Terrible idea, we had our visas processed and we were unable to pay with our cards, the place had no ATM our hopes were fading especially when the place barely had electricity never mind anything else! The Laos staff couldn't really help us any further and advised we speak to our bus driver to lend the money until Vientiane. Unfortunately our bus driver was the definition of a scumbag and an absolute c**t , who we already hated as he treated us like cattle and was incredibly rude and aggressive. He agreed to lend us the money on the condition we paid him back the cash plus an extra 30 dollars. That is an obscene amount of money here and given we didn't have any choice we had to agree. We spent the rest of the bus ride absolutely seething, with extra charges for whatever reason from the Laos border (we had given up in finding out why) our visas which should have cost 70 dollars in total cost £100! Well and truly arse raped. Despite my rage the mountains and views were breathtaking.
Not the greatest first experience in Laos. Tired from an overnight bus from Hanoi, we were woken by the staff on the bus...rather abruptly to get off the bus as we were at the border. Not one person spoke English who worked on the bus, nor at the border to explain where we were going or what we needed to do etc.
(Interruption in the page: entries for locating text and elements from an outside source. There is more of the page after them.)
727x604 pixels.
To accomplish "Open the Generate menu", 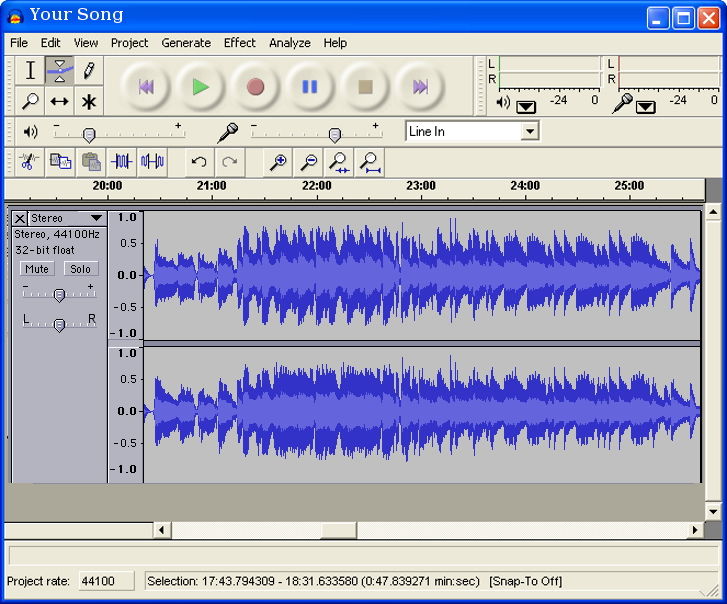I will point(186,43).
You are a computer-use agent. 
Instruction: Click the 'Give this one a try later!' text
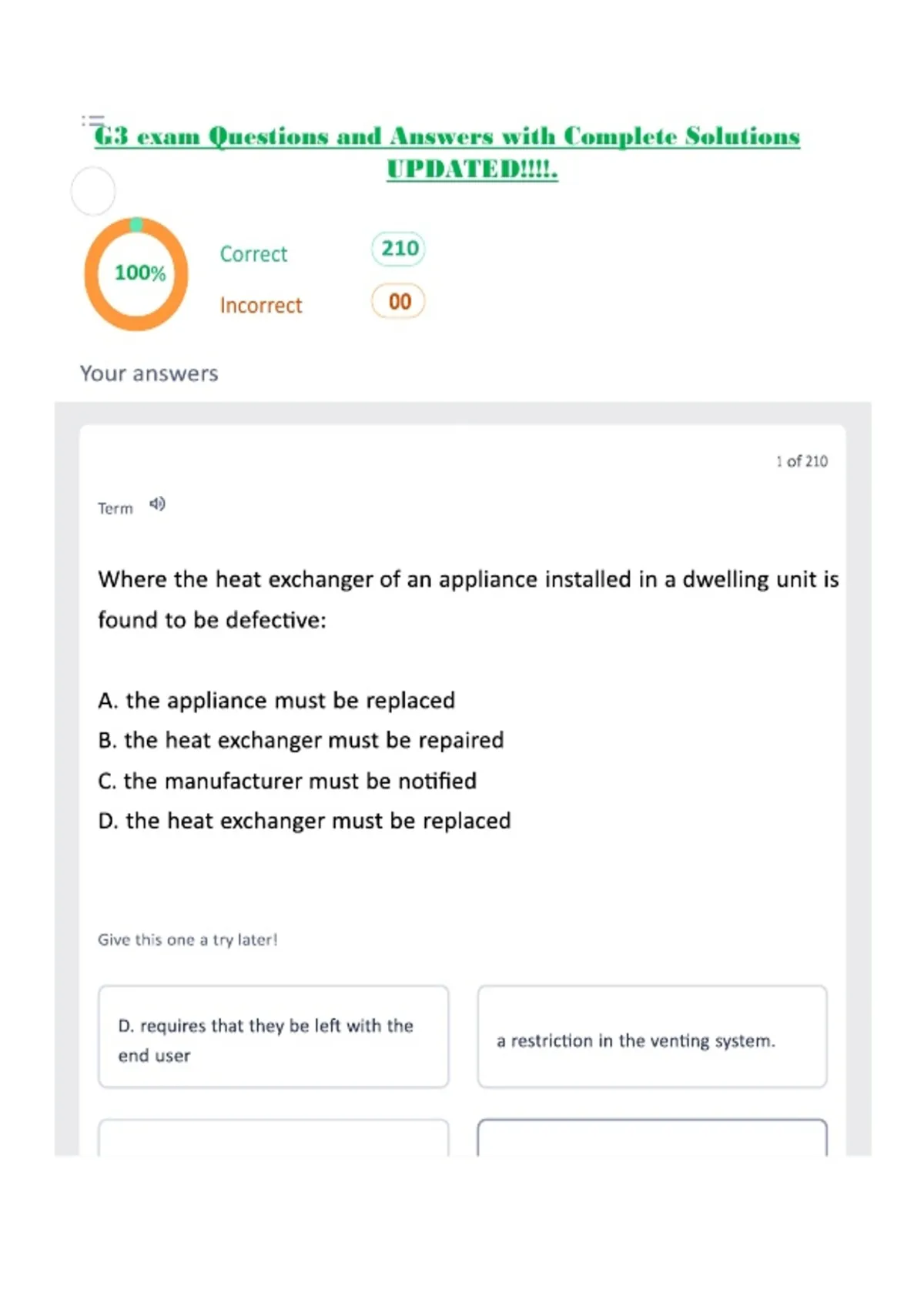(x=187, y=939)
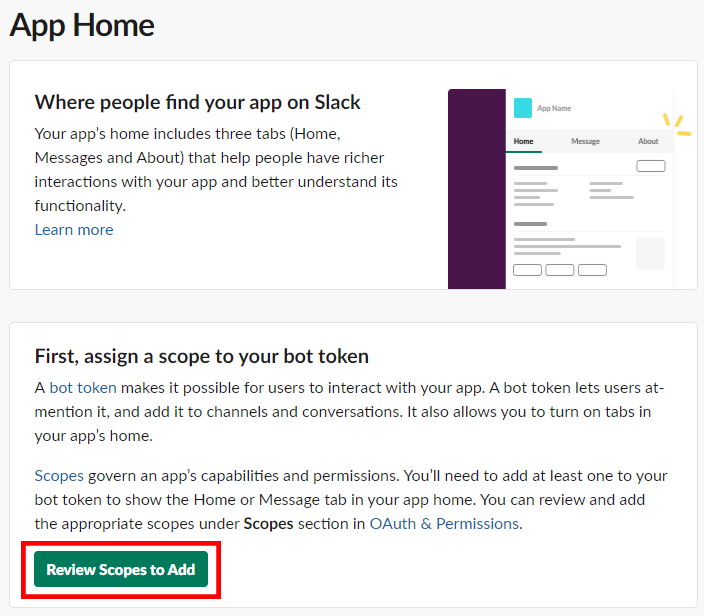This screenshot has width=704, height=616.
Task: Click the teal app icon in preview
Action: tap(522, 108)
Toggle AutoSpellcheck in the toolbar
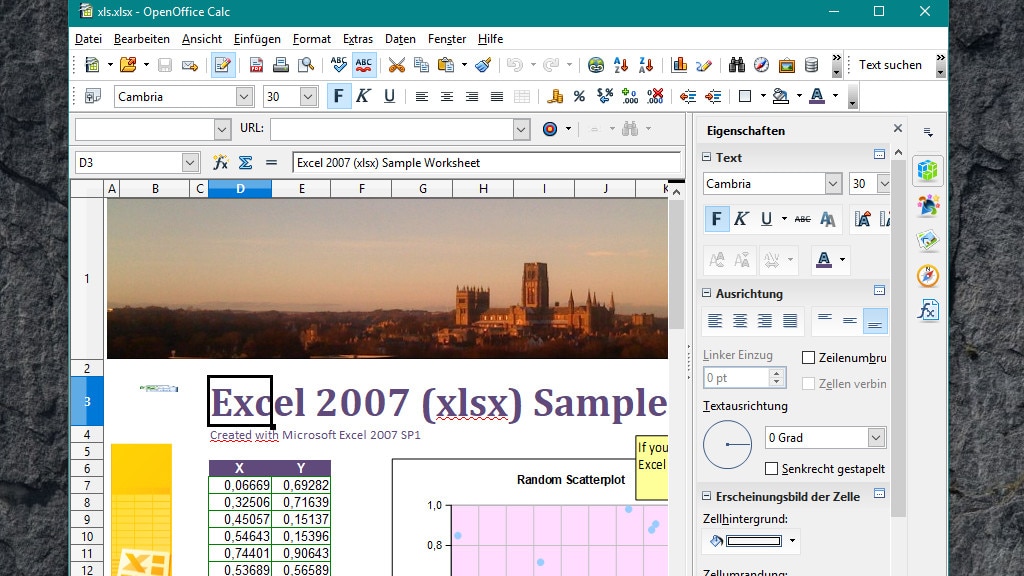 point(364,64)
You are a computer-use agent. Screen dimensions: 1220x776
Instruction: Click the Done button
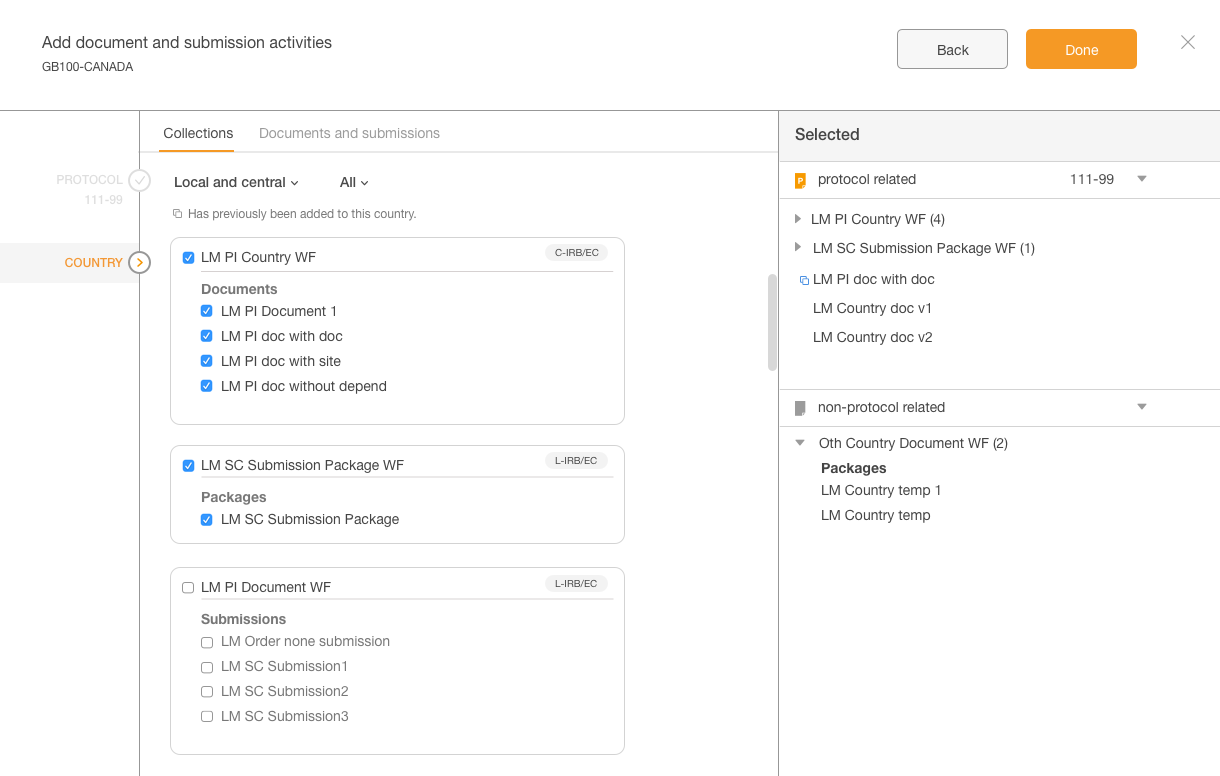pos(1081,49)
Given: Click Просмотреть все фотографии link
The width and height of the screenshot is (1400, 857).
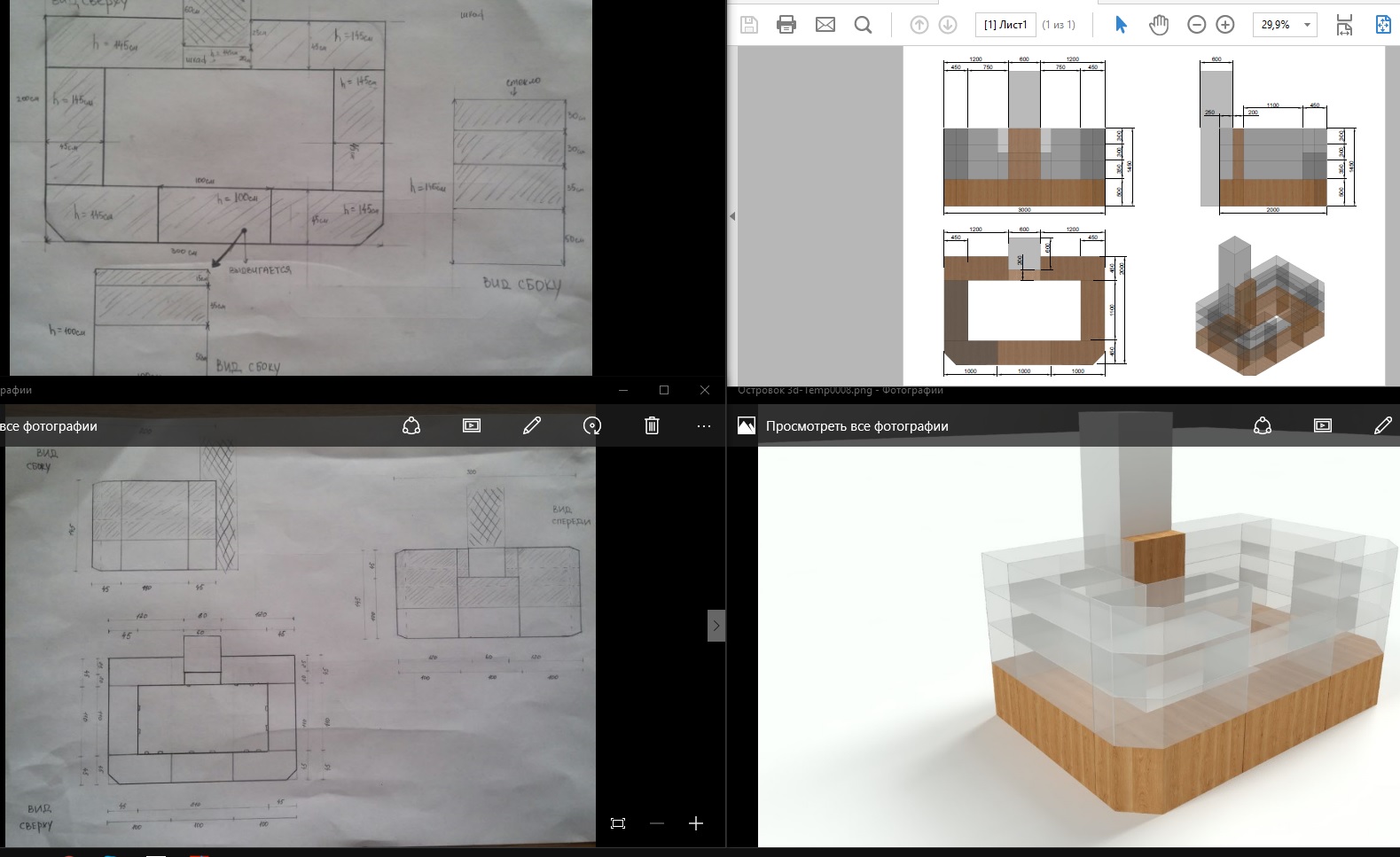Looking at the screenshot, I should tap(857, 426).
The most you got was a rigorous point in some vague direction. There was a handful of us Europeans who were given vague directions several times until we were at the correct office to have our exit from Vietnam stamped. We kind of just stood there, until again we were moved on by border control, and had to walk 20 minutes alone through derelict grounds and building sites until we reached the Laos border. We arrived and began the process of getting our Laos visa, which was a lot more stress added to the mix. I had read online there was an ATM at the border, rather than withdraw more vietnamese dong we would need to convert we decided to get money put once we were there.